• [What you have to do]:
Produce an exact transcription of every entry.

• [Records for this task]:

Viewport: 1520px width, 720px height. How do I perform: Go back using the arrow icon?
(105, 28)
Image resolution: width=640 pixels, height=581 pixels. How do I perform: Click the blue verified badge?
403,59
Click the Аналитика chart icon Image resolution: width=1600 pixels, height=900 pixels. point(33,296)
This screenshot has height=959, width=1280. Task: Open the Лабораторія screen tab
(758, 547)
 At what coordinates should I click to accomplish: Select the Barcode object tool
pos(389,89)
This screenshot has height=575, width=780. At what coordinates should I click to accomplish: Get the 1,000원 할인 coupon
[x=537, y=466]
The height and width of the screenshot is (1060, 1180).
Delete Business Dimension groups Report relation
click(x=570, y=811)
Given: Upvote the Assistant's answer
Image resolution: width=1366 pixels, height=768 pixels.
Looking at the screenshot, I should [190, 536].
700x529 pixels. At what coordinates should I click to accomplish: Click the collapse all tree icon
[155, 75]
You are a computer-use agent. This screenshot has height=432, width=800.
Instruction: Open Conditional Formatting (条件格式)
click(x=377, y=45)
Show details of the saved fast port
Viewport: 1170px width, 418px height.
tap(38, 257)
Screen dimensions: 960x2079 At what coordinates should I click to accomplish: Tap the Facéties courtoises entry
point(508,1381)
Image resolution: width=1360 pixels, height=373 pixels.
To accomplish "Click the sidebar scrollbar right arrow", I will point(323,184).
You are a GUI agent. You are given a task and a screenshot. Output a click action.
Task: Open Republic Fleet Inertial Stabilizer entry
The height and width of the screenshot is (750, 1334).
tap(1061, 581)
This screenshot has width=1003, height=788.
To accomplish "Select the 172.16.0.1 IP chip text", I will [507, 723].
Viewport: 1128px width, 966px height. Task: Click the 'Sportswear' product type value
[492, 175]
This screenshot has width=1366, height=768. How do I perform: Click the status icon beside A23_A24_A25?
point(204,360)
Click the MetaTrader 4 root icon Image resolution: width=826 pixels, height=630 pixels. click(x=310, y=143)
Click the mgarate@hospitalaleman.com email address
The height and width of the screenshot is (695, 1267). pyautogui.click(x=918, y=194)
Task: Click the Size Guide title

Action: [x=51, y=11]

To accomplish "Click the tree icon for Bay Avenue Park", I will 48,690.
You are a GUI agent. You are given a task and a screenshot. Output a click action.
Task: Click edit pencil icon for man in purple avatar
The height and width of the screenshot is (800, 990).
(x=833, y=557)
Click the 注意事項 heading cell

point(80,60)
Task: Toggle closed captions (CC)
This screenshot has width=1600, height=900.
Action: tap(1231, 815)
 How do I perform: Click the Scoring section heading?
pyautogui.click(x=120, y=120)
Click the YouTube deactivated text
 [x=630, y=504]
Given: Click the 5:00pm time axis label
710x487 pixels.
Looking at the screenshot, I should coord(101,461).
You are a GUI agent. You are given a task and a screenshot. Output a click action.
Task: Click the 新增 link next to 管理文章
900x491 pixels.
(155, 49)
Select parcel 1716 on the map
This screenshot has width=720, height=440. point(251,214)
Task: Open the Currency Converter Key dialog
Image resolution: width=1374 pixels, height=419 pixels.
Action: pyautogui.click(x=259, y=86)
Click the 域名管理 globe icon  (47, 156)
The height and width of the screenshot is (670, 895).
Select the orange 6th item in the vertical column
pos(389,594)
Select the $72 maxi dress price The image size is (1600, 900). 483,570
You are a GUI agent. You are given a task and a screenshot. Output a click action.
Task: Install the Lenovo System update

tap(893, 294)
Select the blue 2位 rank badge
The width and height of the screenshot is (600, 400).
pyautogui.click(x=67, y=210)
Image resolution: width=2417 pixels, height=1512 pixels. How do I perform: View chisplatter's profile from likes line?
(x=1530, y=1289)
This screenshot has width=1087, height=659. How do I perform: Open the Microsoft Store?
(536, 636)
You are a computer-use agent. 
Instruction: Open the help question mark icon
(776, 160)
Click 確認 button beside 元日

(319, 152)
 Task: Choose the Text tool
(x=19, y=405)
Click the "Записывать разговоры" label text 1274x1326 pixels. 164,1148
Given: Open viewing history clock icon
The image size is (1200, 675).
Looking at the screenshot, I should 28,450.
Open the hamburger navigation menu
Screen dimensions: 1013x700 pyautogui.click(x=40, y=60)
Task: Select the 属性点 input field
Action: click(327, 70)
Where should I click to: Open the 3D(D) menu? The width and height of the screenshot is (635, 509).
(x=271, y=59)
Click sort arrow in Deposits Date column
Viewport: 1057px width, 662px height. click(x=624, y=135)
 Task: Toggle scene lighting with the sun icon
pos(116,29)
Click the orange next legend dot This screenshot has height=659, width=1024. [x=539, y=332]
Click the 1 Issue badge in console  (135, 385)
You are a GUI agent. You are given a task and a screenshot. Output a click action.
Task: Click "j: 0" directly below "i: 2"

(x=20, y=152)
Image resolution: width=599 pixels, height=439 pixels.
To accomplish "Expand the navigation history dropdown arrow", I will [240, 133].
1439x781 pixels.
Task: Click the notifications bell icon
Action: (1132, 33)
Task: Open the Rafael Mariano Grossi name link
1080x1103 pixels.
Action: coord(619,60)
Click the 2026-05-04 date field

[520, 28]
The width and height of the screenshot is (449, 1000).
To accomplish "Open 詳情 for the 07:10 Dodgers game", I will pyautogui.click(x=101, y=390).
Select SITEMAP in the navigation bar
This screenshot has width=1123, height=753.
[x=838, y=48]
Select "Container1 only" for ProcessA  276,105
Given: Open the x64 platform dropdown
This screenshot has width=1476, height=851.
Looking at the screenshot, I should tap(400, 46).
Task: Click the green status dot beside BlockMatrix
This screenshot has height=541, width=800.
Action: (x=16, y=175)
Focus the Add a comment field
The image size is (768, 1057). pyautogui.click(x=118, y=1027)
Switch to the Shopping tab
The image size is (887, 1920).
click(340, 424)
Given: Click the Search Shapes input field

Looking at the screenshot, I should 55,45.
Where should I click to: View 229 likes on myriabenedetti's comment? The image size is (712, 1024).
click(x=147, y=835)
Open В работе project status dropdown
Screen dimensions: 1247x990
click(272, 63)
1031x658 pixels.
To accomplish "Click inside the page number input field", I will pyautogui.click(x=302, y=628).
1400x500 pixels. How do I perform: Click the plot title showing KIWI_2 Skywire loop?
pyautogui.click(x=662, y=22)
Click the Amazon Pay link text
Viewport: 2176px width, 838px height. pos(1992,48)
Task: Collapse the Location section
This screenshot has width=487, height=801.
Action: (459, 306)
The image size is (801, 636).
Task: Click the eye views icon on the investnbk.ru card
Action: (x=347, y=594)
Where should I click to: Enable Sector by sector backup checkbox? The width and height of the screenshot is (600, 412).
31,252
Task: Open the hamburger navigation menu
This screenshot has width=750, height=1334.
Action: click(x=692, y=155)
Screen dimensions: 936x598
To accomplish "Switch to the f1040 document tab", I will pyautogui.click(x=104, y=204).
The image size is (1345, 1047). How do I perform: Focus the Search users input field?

• [Exercise response]:
Viewport: 1520px width, 720px height. How do I perform: Go back using the arrow icon?
(105, 28)
Image resolution: width=640 pixels, height=581 pixels. How do I perform: Click the blue verified badge?
403,59
Click the Аналитика chart icon Image resolution: width=1600 pixels, height=900 pixels. point(33,296)
This screenshot has height=959, width=1280. Task: Open the Лабораторія screen tab
(758, 547)
 At what coordinates should I click to accomplish: Select the Barcode object tool
pos(389,89)
This screenshot has height=575, width=780. At what coordinates should I click to accomplish: Get the 1,000원 할인 coupon
[x=537, y=466]
The height and width of the screenshot is (1060, 1180).
Delete Business Dimension groups Report relation
click(x=570, y=811)
Given: Upvote the Assistant's answer
Image resolution: width=1366 pixels, height=768 pixels.
Looking at the screenshot, I should [190, 536].
700x529 pixels. At what coordinates should I click to accomplish: Click the collapse all tree icon
[155, 75]
You are a computer-use agent. This screenshot has height=432, width=800.
Instruction: Open Conditional Formatting (条件格式)
click(x=377, y=45)
Show details of the saved fast port
Viewport: 1170px width, 418px height.
tap(38, 257)
Screen dimensions: 960x2079 At what coordinates should I click to accomplish: Tap the Facéties courtoises entry
point(508,1381)
Image resolution: width=1360 pixels, height=373 pixels.
To accomplish "Click the sidebar scrollbar right arrow", I will point(323,184).
You are a GUI agent. You are given a task and a screenshot. Output a click action.
Task: Open Republic Fleet Inertial Stabilizer entry
The height and width of the screenshot is (750, 1334).
tap(1061, 581)
This screenshot has width=1003, height=788.
To accomplish "Select the 172.16.0.1 IP chip text", I will [507, 723].
Viewport: 1128px width, 966px height. Task: Click the 'Sportswear' product type value
[492, 175]
This screenshot has width=1366, height=768. How do I perform: Click the status icon beside A23_A24_A25?
point(204,360)
Click the MetaTrader 4 root icon Image resolution: width=826 pixels, height=630 pixels. click(x=310, y=143)
Click the mgarate@hospitalaleman.com email address
The height and width of the screenshot is (695, 1267). pyautogui.click(x=918, y=194)
Task: Click the Size Guide title

Action: [x=51, y=11]

To accomplish "Click the tree icon for Bay Avenue Park", I will 48,690.
You are a GUI agent. You are given a task and a screenshot. Output a click action.
Task: Click edit pencil icon for man in purple avatar
The height and width of the screenshot is (800, 990).
(x=833, y=557)
Click the 注意事項 heading cell

point(80,60)
Task: Toggle closed captions (CC)
This screenshot has width=1600, height=900.
Action: tap(1231, 815)
 How do I perform: Click the Scoring section heading?
pyautogui.click(x=120, y=120)
Click the YouTube deactivated text
 [x=630, y=504]
Given: Click the 5:00pm time axis label
710x487 pixels.
Looking at the screenshot, I should coord(101,461).
You are a GUI agent. You are given a task and a screenshot. Output a click action.
Task: Click the 新增 link next to 管理文章
900x491 pixels.
(155, 49)
Select parcel 1716 on the map
This screenshot has width=720, height=440. point(251,214)
Task: Open the Currency Converter Key dialog
Image resolution: width=1374 pixels, height=419 pixels.
Action: pyautogui.click(x=259, y=86)
Click the 域名管理 globe icon  (47, 156)
The height and width of the screenshot is (670, 895).
Select the orange 6th item in the vertical column
pos(389,594)
Select the $72 maxi dress price The image size is (1600, 900). 483,570
You are a GUI agent. You are given a task and a screenshot. Output a click action.
Task: Install the Lenovo System update

tap(893, 294)
Select the blue 2位 rank badge
The width and height of the screenshot is (600, 400).
pyautogui.click(x=67, y=210)
Image resolution: width=2417 pixels, height=1512 pixels. How do I perform: View chisplatter's profile from likes line?
(x=1530, y=1289)
This screenshot has width=1087, height=659. How do I perform: Open the Microsoft Store?
(536, 636)
You are a computer-use agent. 
Instruction: Open the help question mark icon
(776, 160)
Click 確認 button beside 元日

(319, 152)
 Task: Choose the Text tool
(x=19, y=405)
Click the "Записывать разговоры" label text 1274x1326 pixels. 164,1148
Given: Open viewing history clock icon
The image size is (1200, 675).
Looking at the screenshot, I should 28,450.
Open the hamburger navigation menu
Screen dimensions: 1013x700 pyautogui.click(x=40, y=60)
Task: Select the 属性点 input field
Action: click(327, 70)
Where should I click to: Open the 3D(D) menu? The width and height of the screenshot is (635, 509).
(x=271, y=59)
Click sort arrow in Deposits Date column
Viewport: 1057px width, 662px height. click(x=624, y=135)
 Task: Toggle scene lighting with the sun icon
pos(116,29)
Click the orange next legend dot This screenshot has height=659, width=1024. [x=539, y=332]
Click the 1 Issue badge in console  (135, 385)
You are a GUI agent. You are given a task and a screenshot. Output a click action.
Task: Click "j: 0" directly below "i: 2"

(x=20, y=152)
Image resolution: width=599 pixels, height=439 pixels.
To accomplish "Expand the navigation history dropdown arrow", I will [240, 133].
1439x781 pixels.
Task: Click the notifications bell icon
Action: (1132, 33)
Task: Open the Rafael Mariano Grossi name link
1080x1103 pixels.
Action: coord(619,60)
Click the 2026-05-04 date field

[520, 28]
The width and height of the screenshot is (449, 1000).
To accomplish "Open 詳情 for the 07:10 Dodgers game", I will pyautogui.click(x=101, y=390).
Select SITEMAP in the navigation bar
This screenshot has width=1123, height=753.
[x=838, y=48]
Select "Container1 only" for ProcessA  276,105
Given: Open the x64 platform dropdown
This screenshot has width=1476, height=851.
Looking at the screenshot, I should tap(400, 46).
Task: Click the green status dot beside BlockMatrix
This screenshot has height=541, width=800.
Action: (x=16, y=175)
Focus the Add a comment field
The image size is (768, 1057). pyautogui.click(x=118, y=1027)
Switch to the Shopping tab
The image size is (887, 1920).
click(340, 424)
Given: Click the Search Shapes input field

Looking at the screenshot, I should 55,45.
Where should I click to: View 229 likes on myriabenedetti's comment? The image size is (712, 1024).
click(x=147, y=835)
Open В работе project status dropdown
Screen dimensions: 1247x990
click(272, 63)
1031x658 pixels.
To accomplish "Click inside the page number input field", I will pyautogui.click(x=302, y=628).
1400x500 pixels. How do I perform: Click the plot title showing KIWI_2 Skywire loop?
pyautogui.click(x=662, y=22)
Click the Amazon Pay link text
Viewport: 2176px width, 838px height. pos(1992,48)
Task: Collapse the Location section
This screenshot has width=487, height=801.
Action: (459, 306)
The image size is (801, 636).
Task: Click the eye views icon on the investnbk.ru card
Action: (x=347, y=594)
Where should I click to: Enable Sector by sector backup checkbox? The width and height of the screenshot is (600, 412).
31,252
Task: Open the hamburger navigation menu
This screenshot has width=750, height=1334.
Action: click(x=692, y=155)
Screen dimensions: 936x598
To accomplish "Switch to the f1040 document tab", I will pyautogui.click(x=104, y=204).
The image size is (1345, 1047). How do I perform: Focus the Search users input field?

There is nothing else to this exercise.